Illinois

‘It's a No Brainer': Palatine School Superintendent Wants Armed, Retired Cops to Fill Empty Clerical Jobs

“In my estimation it’s the best way we can keep our buildings safe," Thompson said.

Even with the indelible memories of the Sandy Hook grade school tragedy—only a fraction of elementary schools in Illinois have armed police officers.

And some parents who work in a school office in Palatine think that’s just fine.

“Guns do not belong in a building like that," school secretary Sheree Auge said. "Not in elementary level, not in a building like mine.”

Typically school resource officers or SROs are only found only in high schools and middle schools in Illinois--and not many of them. But the superintendent of Palatine District 15, made up of 15 elementary schools and a learning center is trying to pioneer a change.

“I think it’s a no brainer," superintendent Scott Thompson told NBC 5 in an interview Wednesday.

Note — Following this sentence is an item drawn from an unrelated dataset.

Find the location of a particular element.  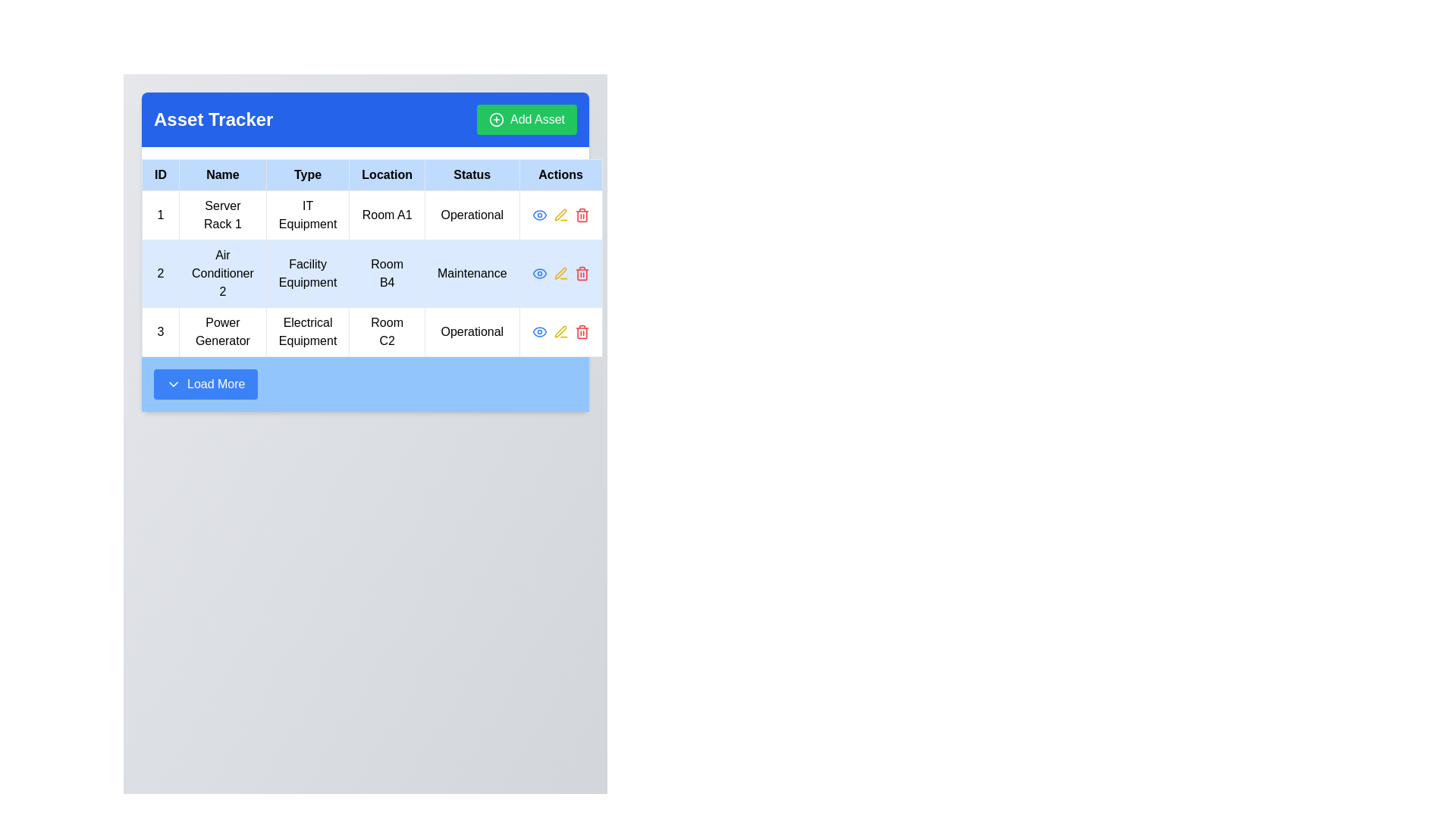

the fourth cell in the last row of the 'Asset Tracker' table, which corresponds is located at coordinates (387, 331).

The idea, discussed openly with the school board for the first time Wednesday night, is unique and potentially controversial: hire retired police officers—who the law allows to carry a weapon in a school—and have them fill empty clerical jobs, in plainclothes, in a school’s front office, with a loaded gun in an ankle holster.

“In my estimation it’s the best way we can keep our buildings safe," Thompson said.

But what about the skill set combo of armed protection and secretary skills? Not to mention the image of a fortified front office among the youngest and most impressionable.

“I I have big concerns about it," Anita Jamnick, a secretary in the district, said.

None of three women who work in District 15 school offices that NBC 5 spoke to see the benefit.

“It’s just not a place for guns I mean you have too many little kids running around," program assistant Angie Drazkowski said.

But Thompson sees it as the ultimate solution to a nagging concern for all schools housing the most vulnerable among us.